Automated detection of cilia structures (of a quality sufficient for diagnosis) at low magnification is a challenging task due to (1) their similar characteristics with the large number of non-cilia structures, and (2) variance in the size, shape and appearance of the individual cilia structures. The task becomes more complicated also due to noise and the non-homogeneous background at low magnification, see Fig. 1.
Lately, availability of large amounts of data and strong computational power have rapidly increased the popularity of machine learning approaches (deep learning). Convolutional neural networks (CNN) [10] have outperformed the state-of-the-art in many computer vision applications [8]. Similarly, the applicability of CNN is also investigated in the medical image analysis field [1, 11]. In particular, their capability to learn discriminative features while trained in a supervised fashion makes them useful for automated detection of structures in, e.g., electron microscopy images. For instance, Ciresan et al. [5] reported a CNN model to segment the neuronal membranes in electron microscopy images; in [19], a CNN with autoencoder for automated detection of nuclei in high magnification (HM) microscopy images was employed.
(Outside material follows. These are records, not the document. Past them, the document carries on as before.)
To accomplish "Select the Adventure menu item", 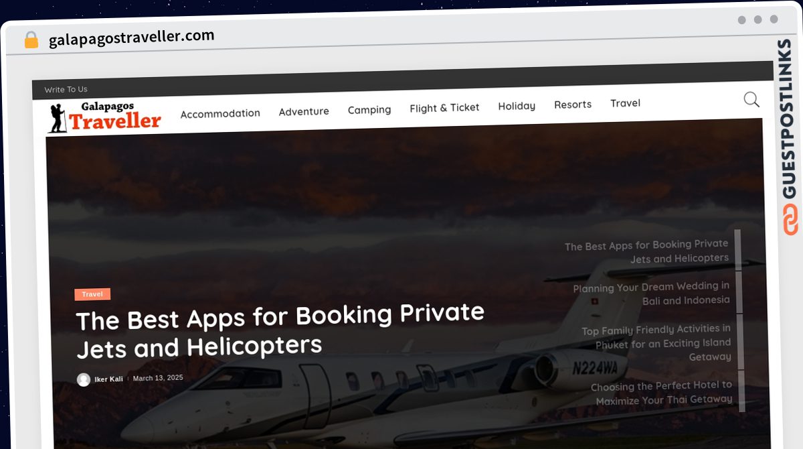I will [x=304, y=111].
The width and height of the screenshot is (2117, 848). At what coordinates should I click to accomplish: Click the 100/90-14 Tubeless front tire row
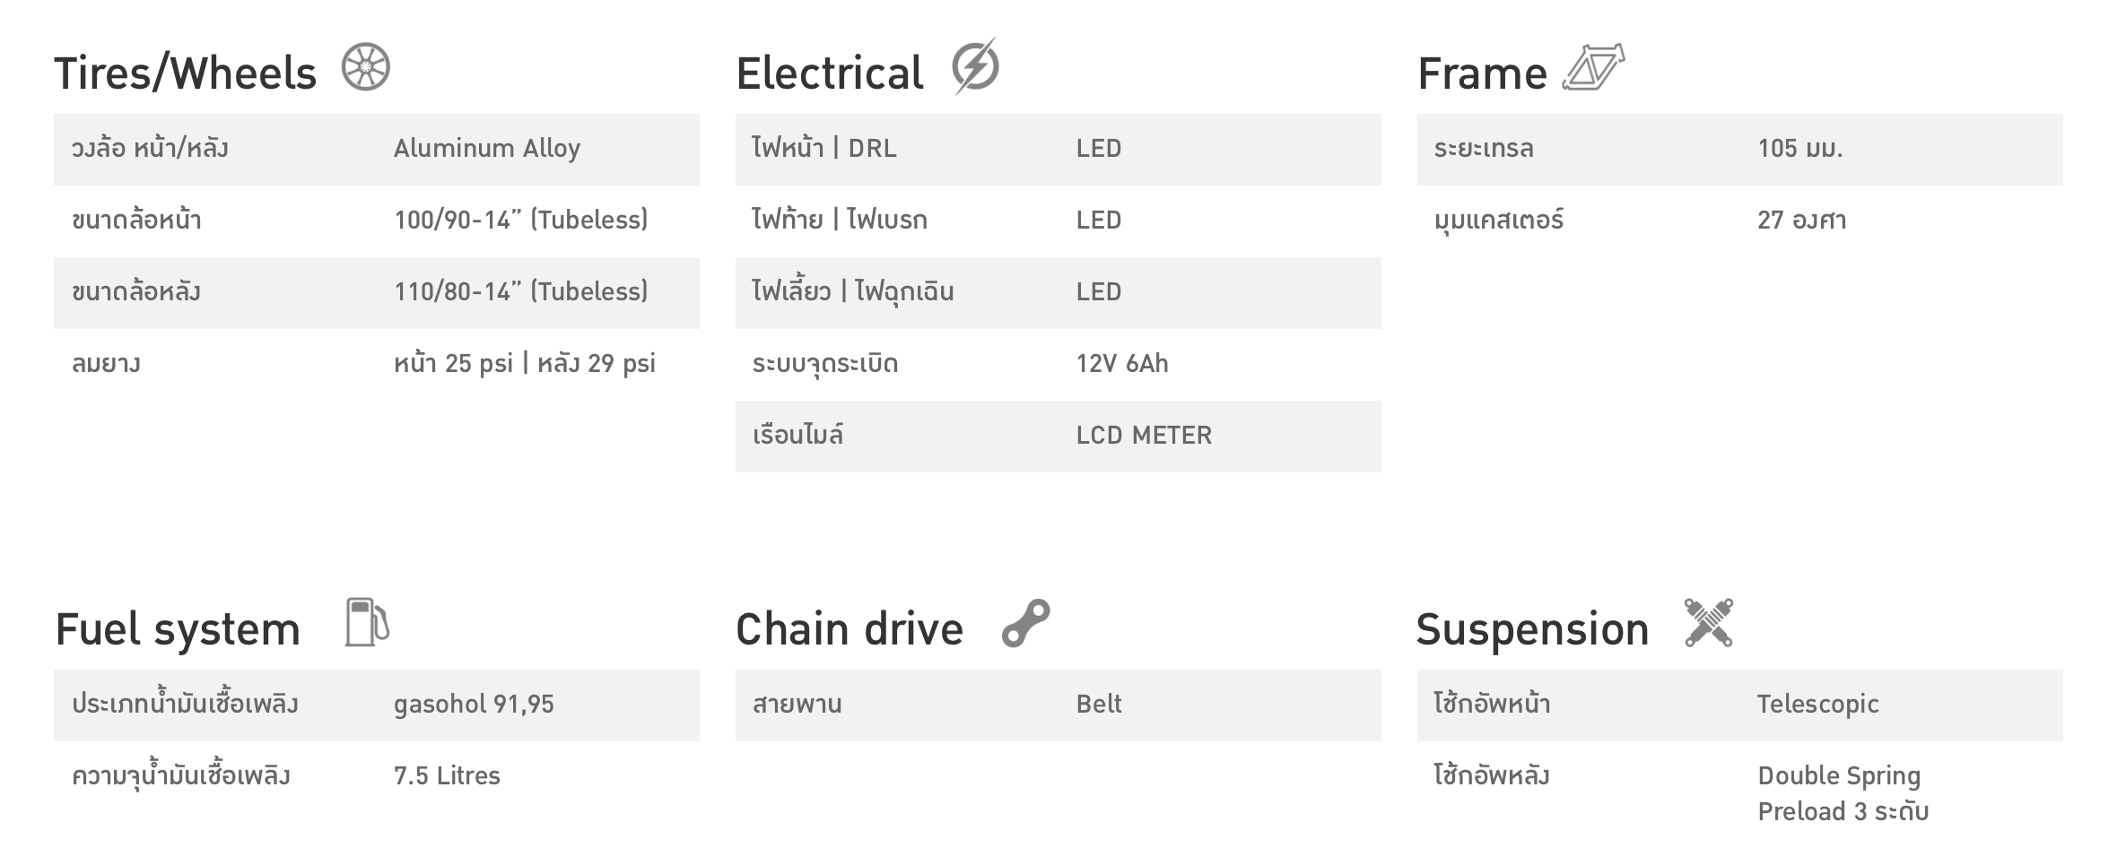pos(377,221)
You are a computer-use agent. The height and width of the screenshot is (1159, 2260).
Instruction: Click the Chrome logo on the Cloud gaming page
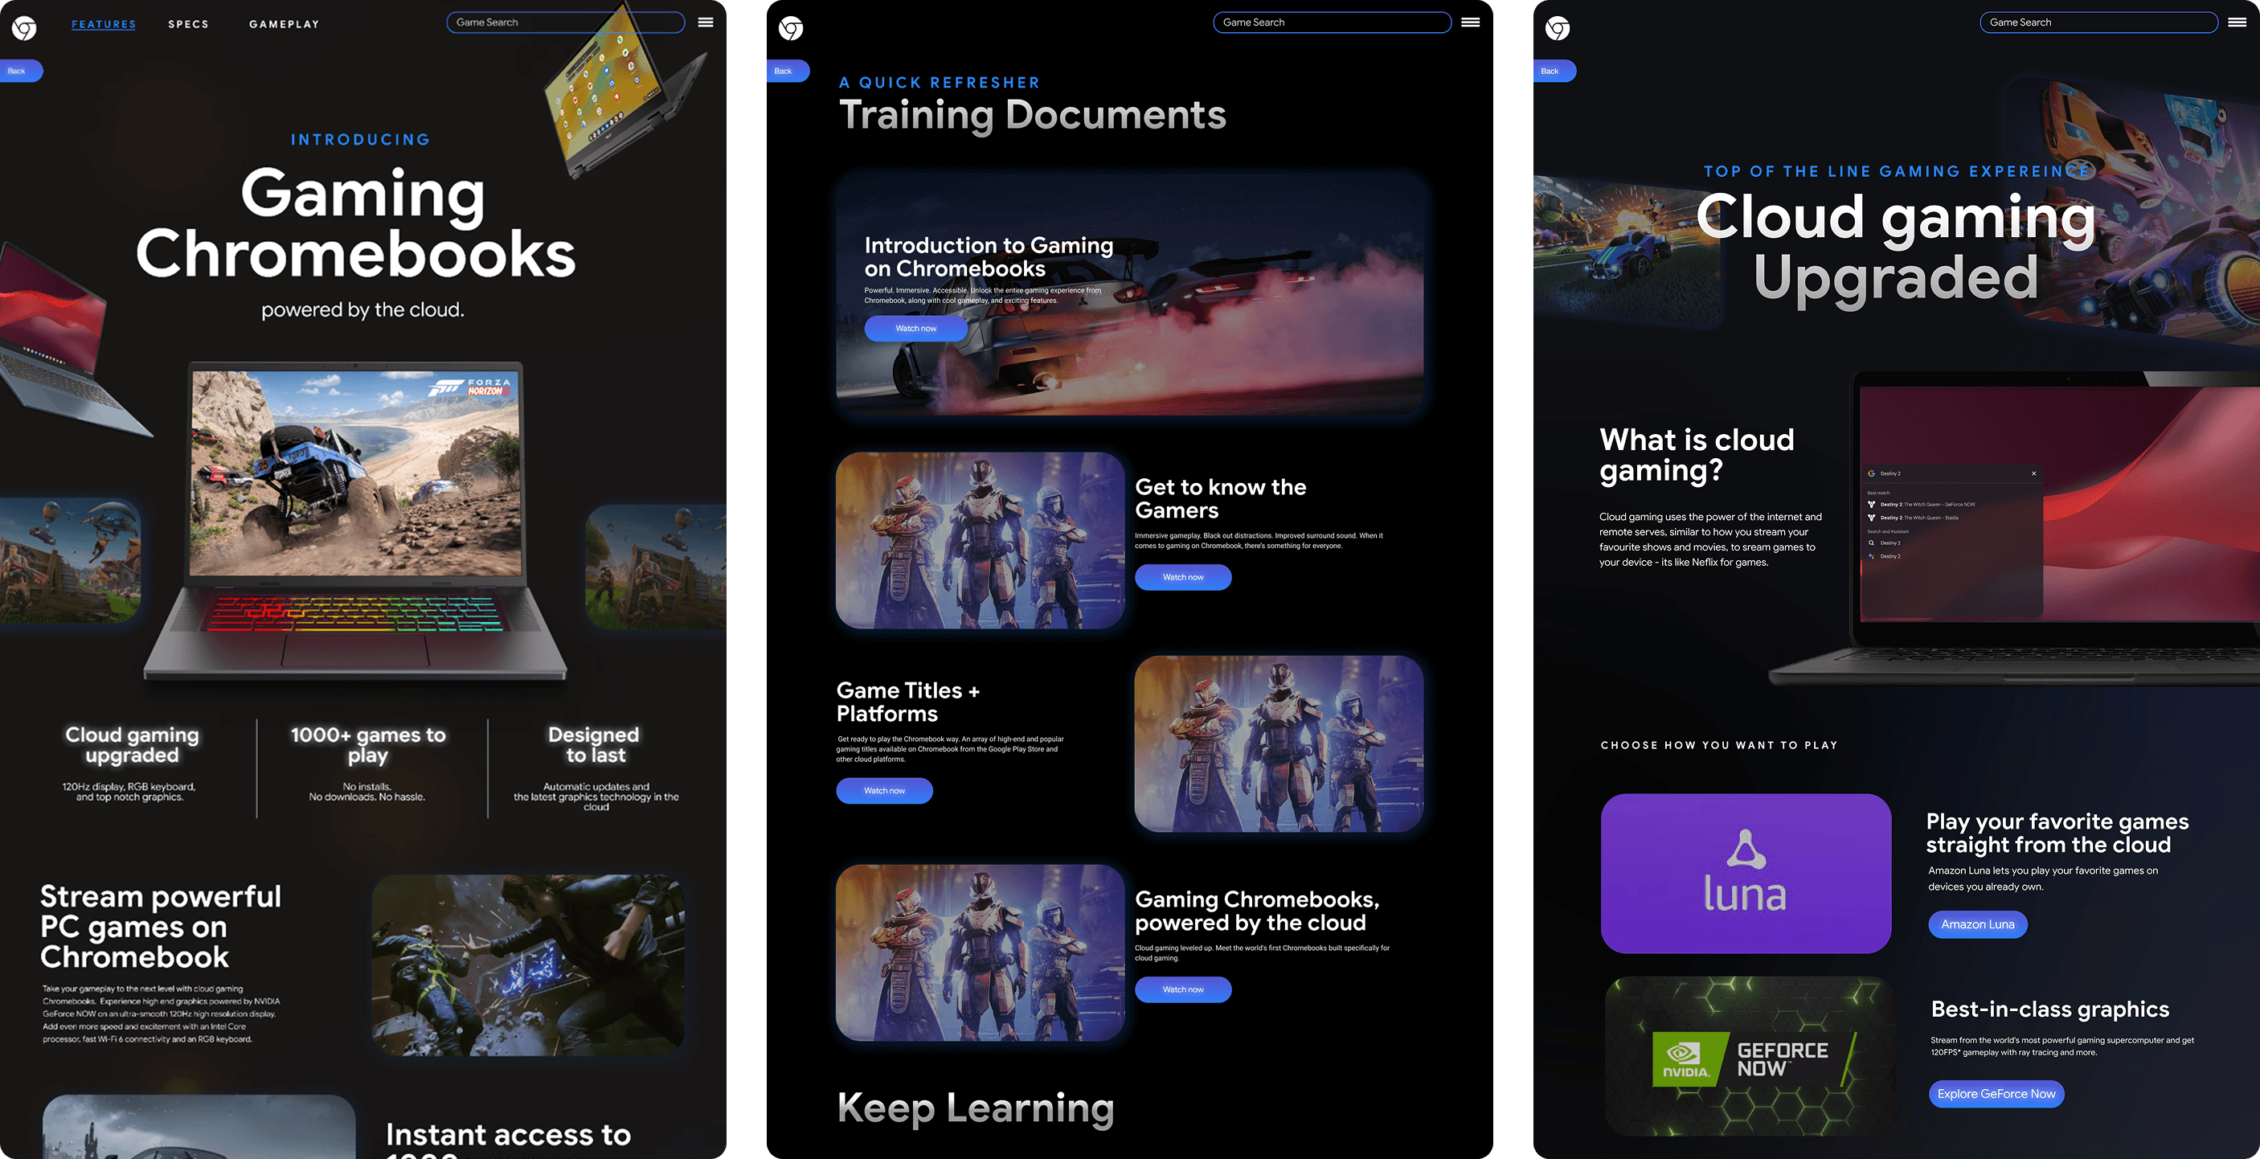1557,28
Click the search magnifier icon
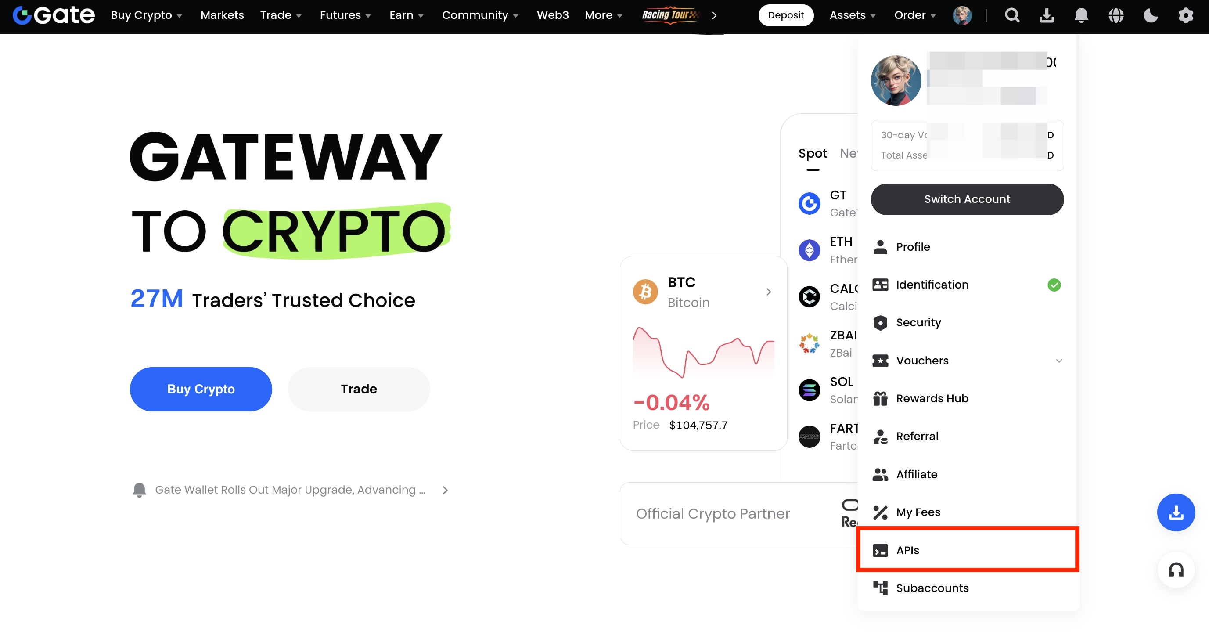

Previously, a template matching (TM) method to detect cilia candidates in low magnification TEM images was proposed [15]. Considering that we aim at locating regions highly populated by good quality cilia, for further HM image acquisition and analysis, it is crucial that the identification of such regions is not misled by a large number of false positives (FP). In the current work, we aim at improving the performance by incorporating a dedicated CNN model in the cilia detection scheme with the special focus on reducing the number of FP. A performance benchmark for the proposed model is presented, and independent validation on an additional image is performed.
2 Image Data
Two low magnification (LM) TEM images from different patients, each with ca. 200 cilia structures, are used for training and independent validation purposes. Both images are acquired with a FEI Tecnai G2 F20 TEM and a bottom mounted FEI Eagle 4K \(\times \) 4K HR CCD camera, resulting in 16-bit gray scale TIFF images of size 4096 \(\times \) 4096 pixels.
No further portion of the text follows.